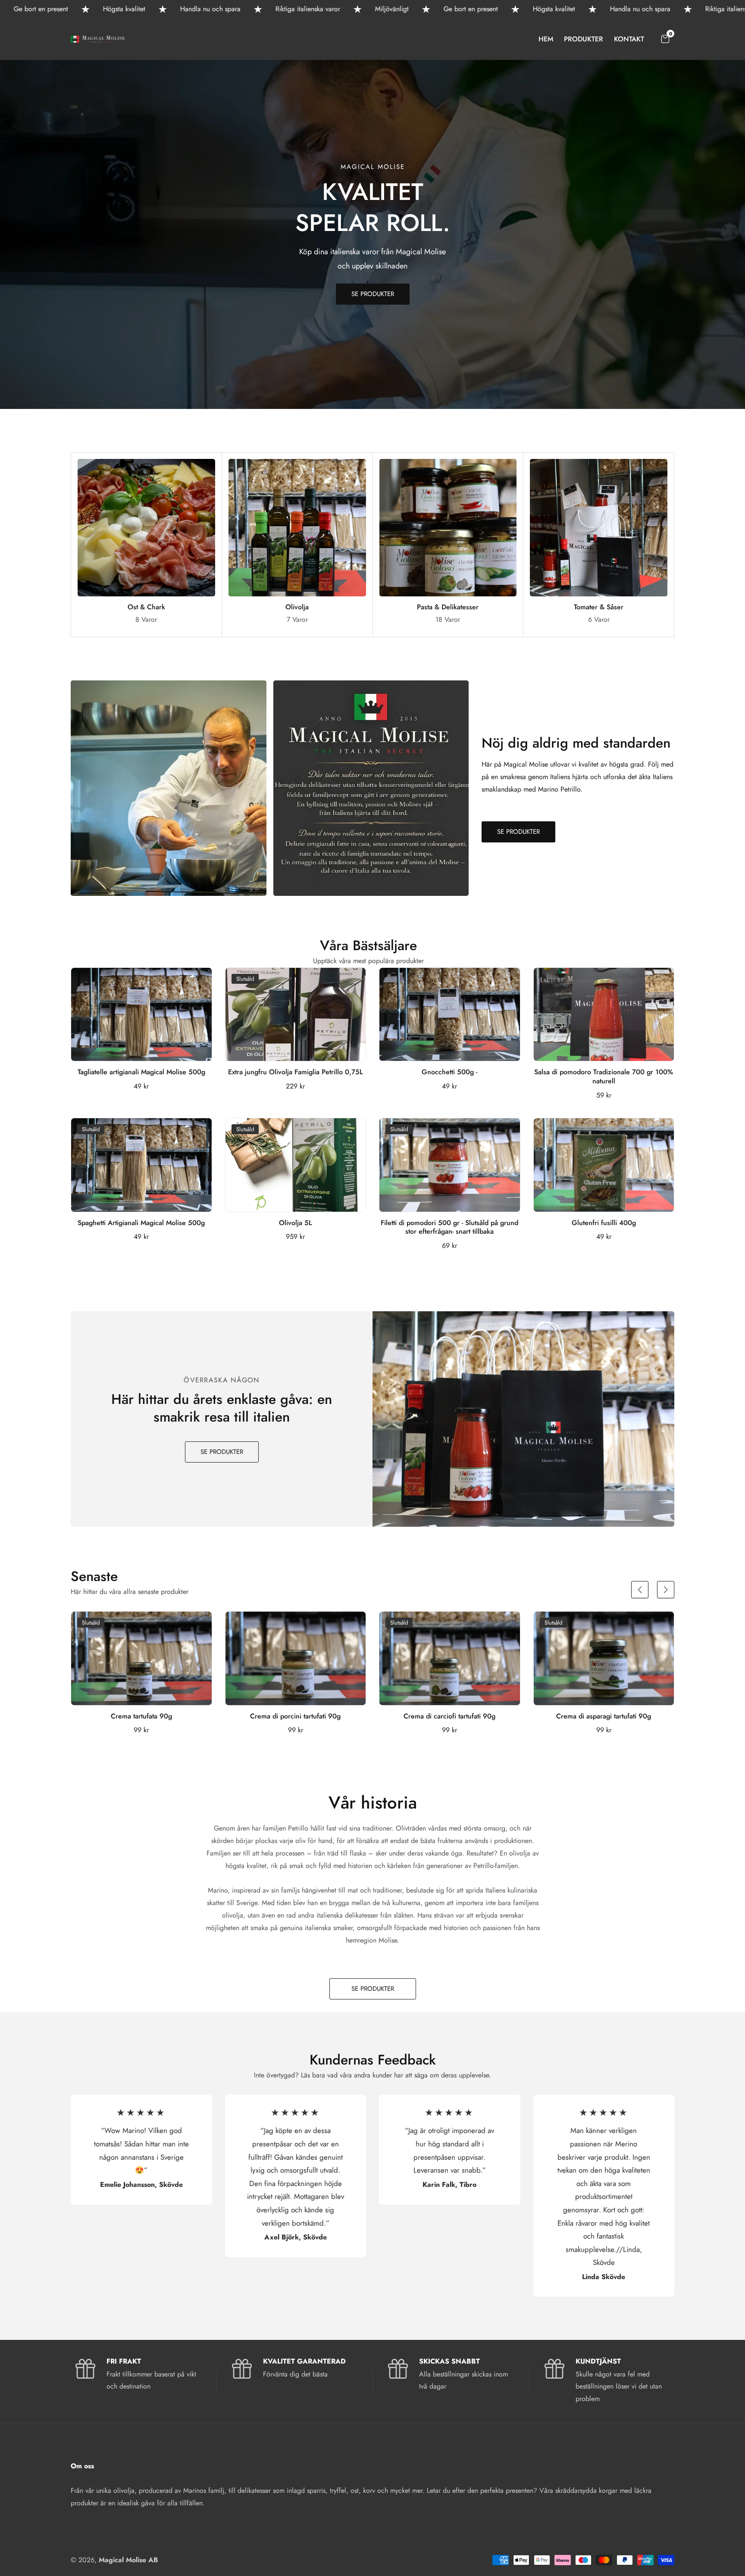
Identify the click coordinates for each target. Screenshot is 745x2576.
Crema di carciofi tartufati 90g (449, 1716)
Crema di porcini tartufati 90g (295, 1716)
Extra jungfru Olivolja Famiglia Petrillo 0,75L (295, 1072)
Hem (545, 39)
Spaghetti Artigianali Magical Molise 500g (141, 1223)
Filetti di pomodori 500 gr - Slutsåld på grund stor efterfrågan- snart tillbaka (449, 1228)
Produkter (583, 39)
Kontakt (629, 39)
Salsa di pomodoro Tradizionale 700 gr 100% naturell (603, 1077)
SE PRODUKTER (372, 294)
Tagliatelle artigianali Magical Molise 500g (141, 1072)
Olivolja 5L (295, 1223)
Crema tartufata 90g (141, 1716)
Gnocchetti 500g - (449, 1072)
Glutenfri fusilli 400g (604, 1223)
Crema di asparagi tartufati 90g (603, 1716)
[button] (639, 1589)
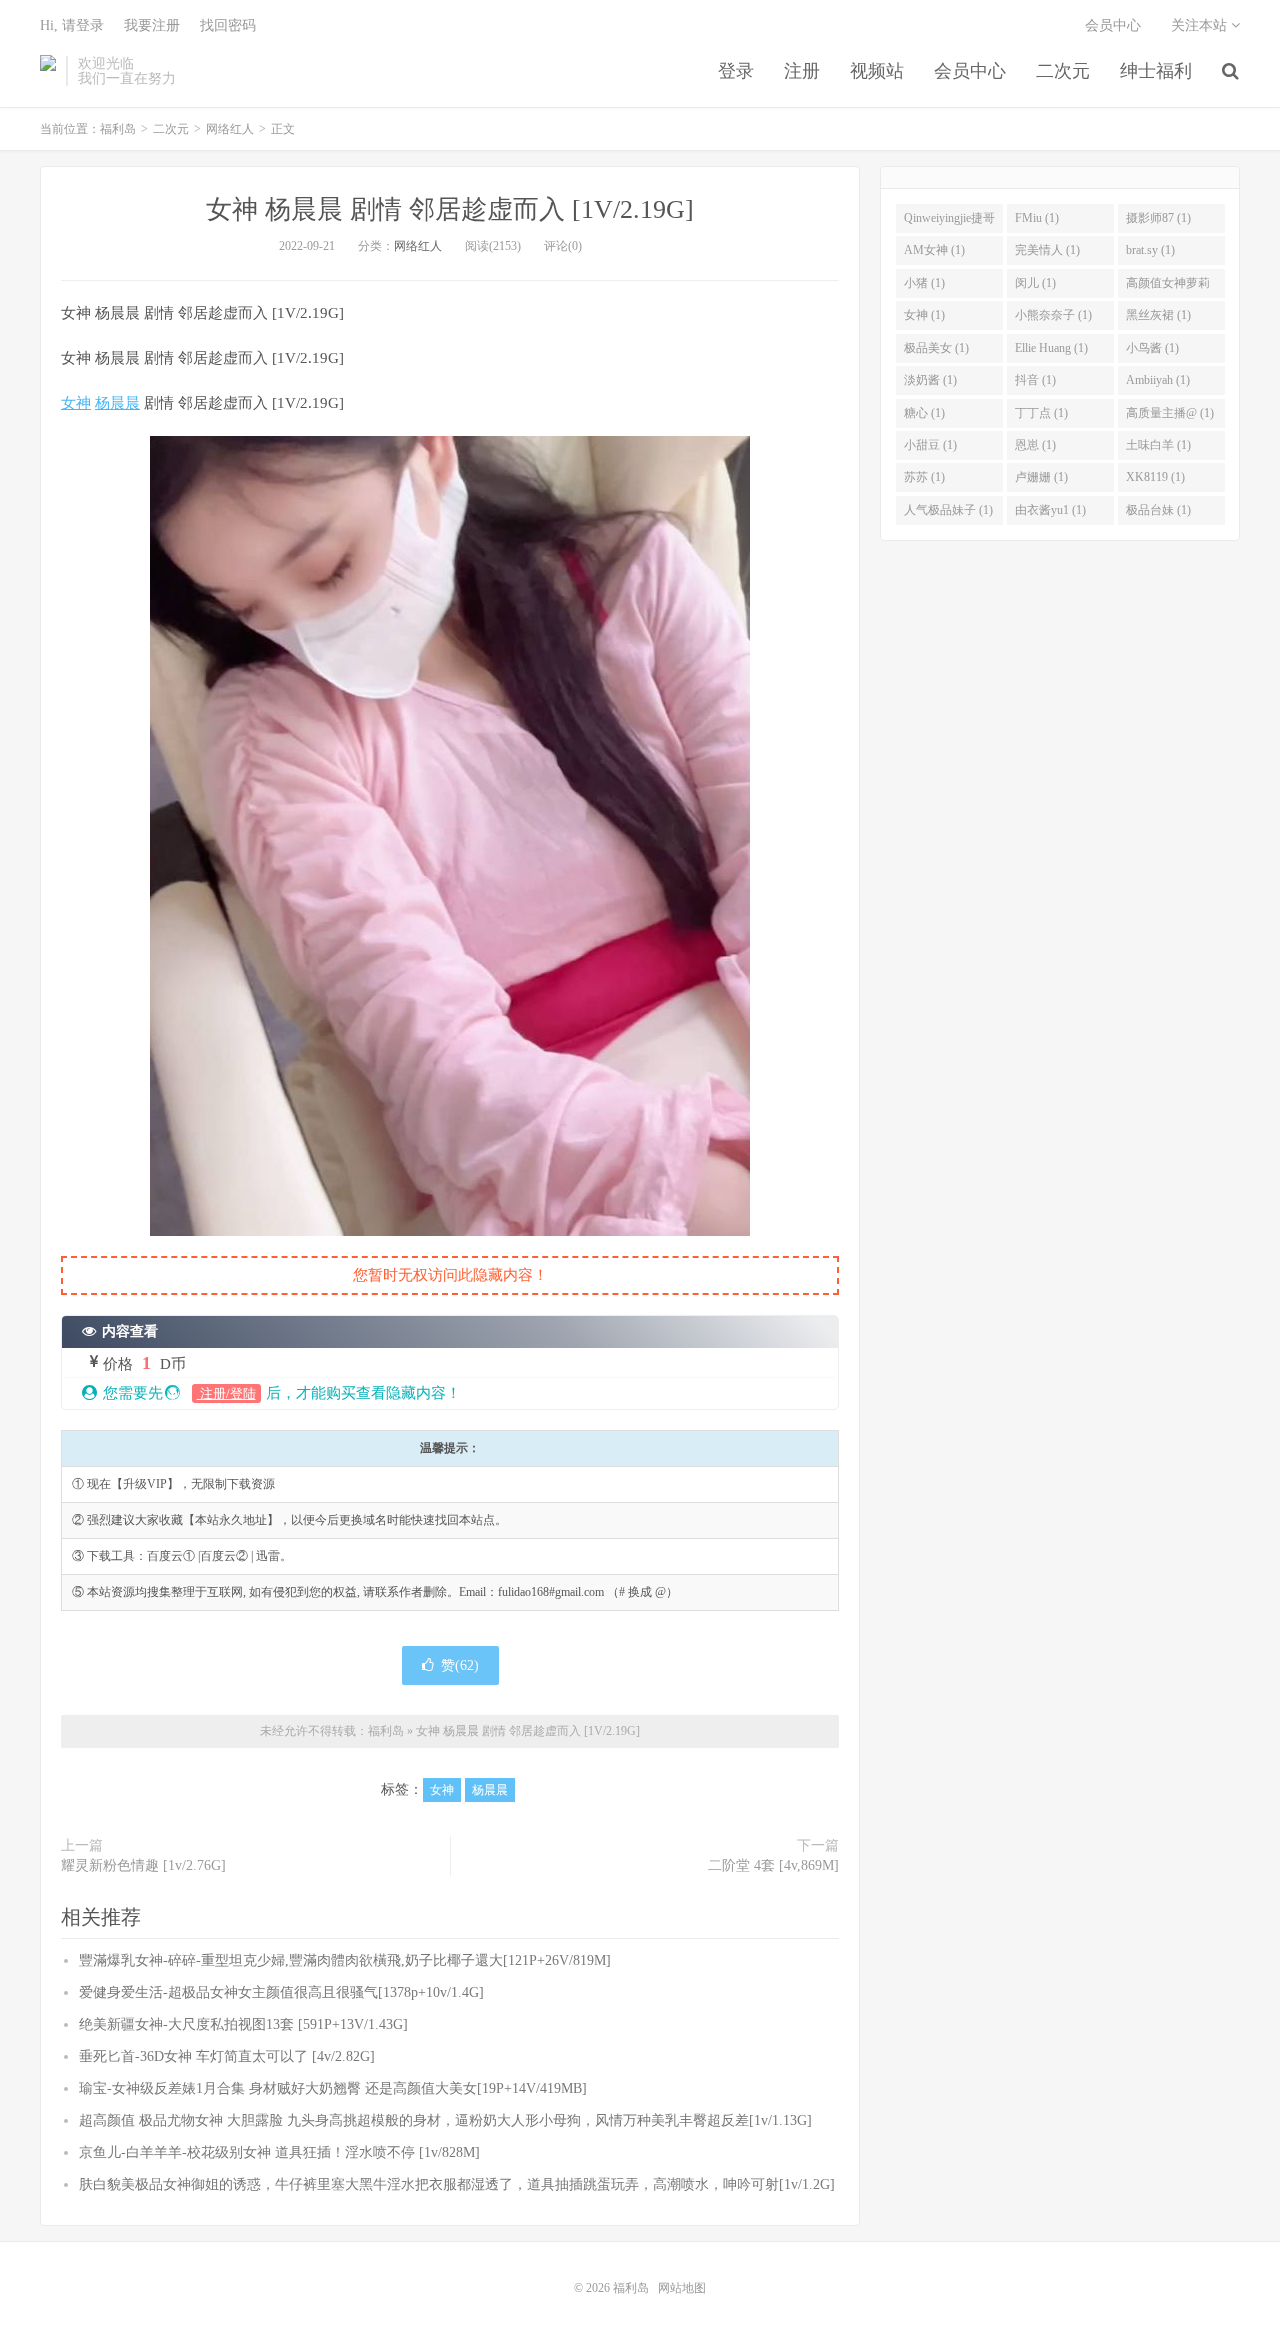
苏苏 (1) (924, 477)
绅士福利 (1156, 71)
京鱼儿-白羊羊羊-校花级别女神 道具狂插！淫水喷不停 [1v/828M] (279, 2152)
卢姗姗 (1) (1041, 477)
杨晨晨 (117, 403)
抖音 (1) (1035, 380)
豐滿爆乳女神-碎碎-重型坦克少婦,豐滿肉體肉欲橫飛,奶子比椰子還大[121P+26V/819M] (345, 1960)
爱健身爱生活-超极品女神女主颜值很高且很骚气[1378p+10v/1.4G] (281, 1992)
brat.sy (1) (1150, 250)
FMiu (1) (1037, 218)
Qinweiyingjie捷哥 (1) (949, 222)
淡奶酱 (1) (930, 380)
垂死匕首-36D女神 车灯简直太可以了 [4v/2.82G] (227, 2056)
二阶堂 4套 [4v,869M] (773, 1865)
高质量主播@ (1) (1170, 413)
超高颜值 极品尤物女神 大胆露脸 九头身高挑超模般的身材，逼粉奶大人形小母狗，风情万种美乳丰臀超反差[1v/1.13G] (445, 2120)
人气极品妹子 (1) (948, 510)
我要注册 (152, 25)
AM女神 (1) (934, 250)
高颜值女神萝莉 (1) (1168, 287)
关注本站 (1201, 25)
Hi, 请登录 (72, 25)
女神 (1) (924, 315)
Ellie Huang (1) (1051, 348)
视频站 (877, 71)
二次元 (1063, 71)
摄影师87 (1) (1158, 218)
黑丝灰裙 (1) (1158, 315)
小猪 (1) (924, 283)
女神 (76, 403)
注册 (802, 71)
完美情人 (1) (1047, 250)
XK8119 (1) (1155, 477)
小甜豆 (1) (930, 445)
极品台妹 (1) (1158, 510)
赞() (460, 1665)
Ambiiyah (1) (1158, 380)
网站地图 (682, 2288)
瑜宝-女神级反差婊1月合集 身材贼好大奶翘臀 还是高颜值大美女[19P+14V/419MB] (333, 2088)
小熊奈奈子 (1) (1053, 315)
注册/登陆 (226, 1393)
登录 (736, 71)
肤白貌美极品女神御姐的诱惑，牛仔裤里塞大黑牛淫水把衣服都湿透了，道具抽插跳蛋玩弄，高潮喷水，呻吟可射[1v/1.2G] (457, 2184)
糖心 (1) (924, 413)
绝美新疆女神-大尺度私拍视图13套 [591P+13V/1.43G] (243, 2024)
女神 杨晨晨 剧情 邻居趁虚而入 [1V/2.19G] (450, 209)
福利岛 (48, 71)
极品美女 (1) (936, 348)
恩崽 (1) (1035, 445)
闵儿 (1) (1035, 283)
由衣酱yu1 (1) (1050, 510)
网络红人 (230, 129)
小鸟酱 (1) (1152, 348)
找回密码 (228, 25)
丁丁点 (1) (1041, 413)
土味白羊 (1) (1158, 445)
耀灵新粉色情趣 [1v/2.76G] (143, 1865)
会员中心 (970, 71)
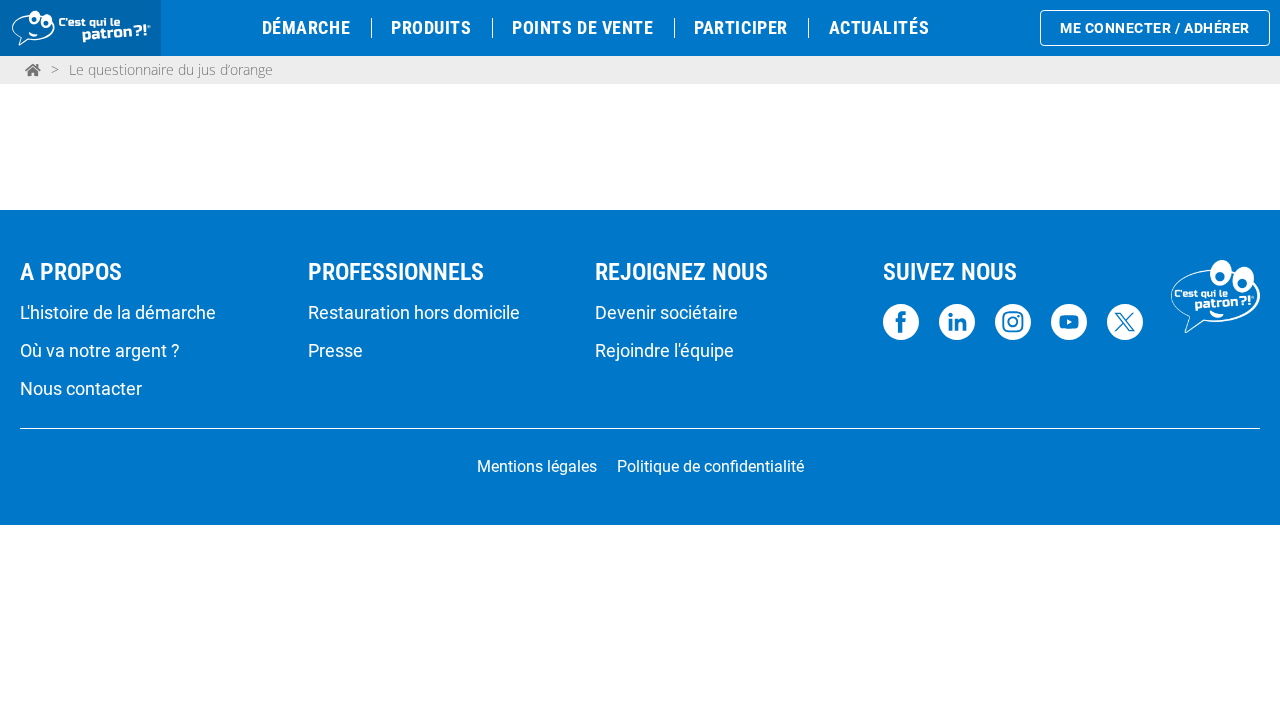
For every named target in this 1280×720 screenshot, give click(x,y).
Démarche (306, 27)
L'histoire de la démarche (118, 313)
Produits (431, 27)
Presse (335, 351)
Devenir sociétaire (666, 313)
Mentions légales (537, 467)
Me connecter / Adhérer (1155, 28)
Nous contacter (81, 389)
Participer (740, 27)
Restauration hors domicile (414, 313)
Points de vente (582, 27)
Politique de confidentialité (710, 467)
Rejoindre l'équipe (664, 351)
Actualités (879, 27)
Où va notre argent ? (100, 351)
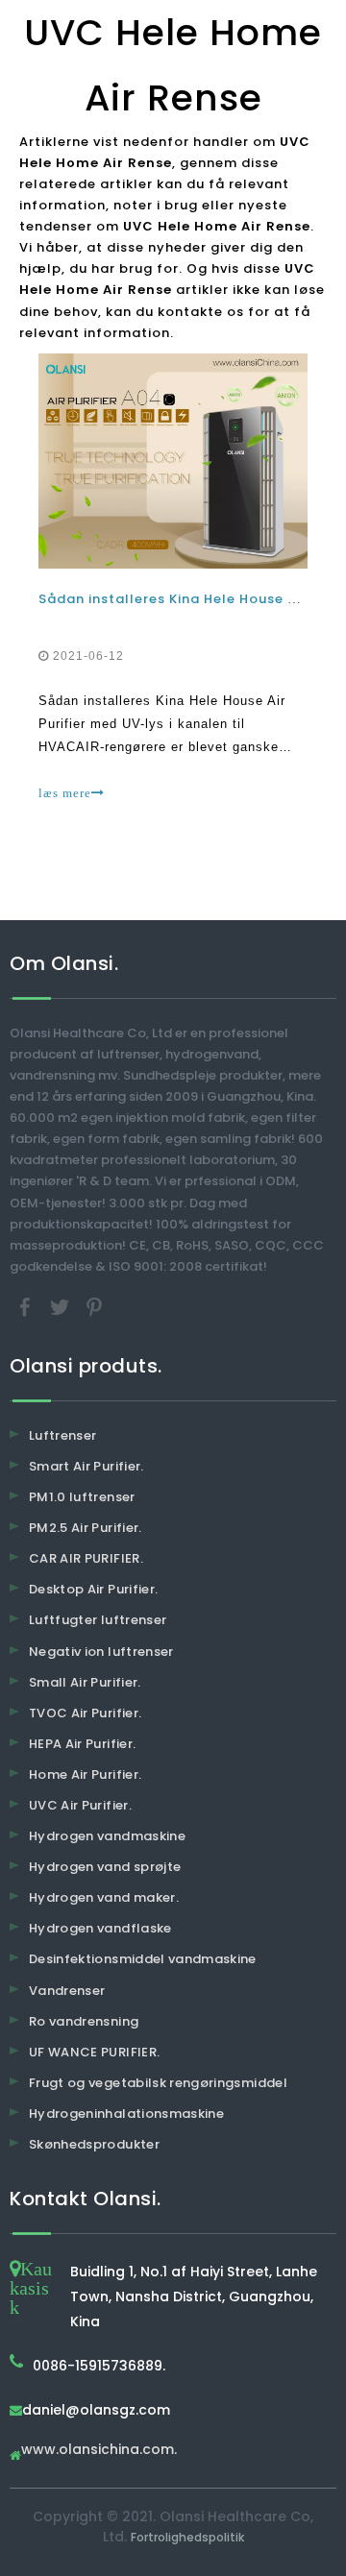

◇ ◇ ◇ ◇ ◇ ◇ ◇

» **EXERCISE INSTRUCTIONS**
Copy out the listing above from the line containing "Salsa di pomodoro" to the line containing "抖音 (1) (1035, 380)", both included, exactly as written and minus the images.

» **SOLVED PROBLEM**
Salsa di pomodoro Tradizionale 700 gr 100% naturell (603, 1077)
SE PRODUKTER (372, 294)
Tagliatelle artigianali Magical Molise 500g (141, 1072)
Olivolja 5L (295, 1223)
Crema tartufata 90g (141, 1716)
Gnocchetti 500g - (449, 1072)
Glutenfri fusilli 400g (604, 1223)
Crema di asparagi tartufati 90g (603, 1716)
[button] (639, 1589)
苏苏 (1) (924, 477)
绅士福利 (1156, 71)
京鱼儿-白羊羊羊-校花级别女神 道具狂插！淫水喷不停 [1v/828M] (279, 2152)
卢姗姗 (1) (1041, 477)
杨晨晨 (117, 403)
抖音 (1) (1035, 380)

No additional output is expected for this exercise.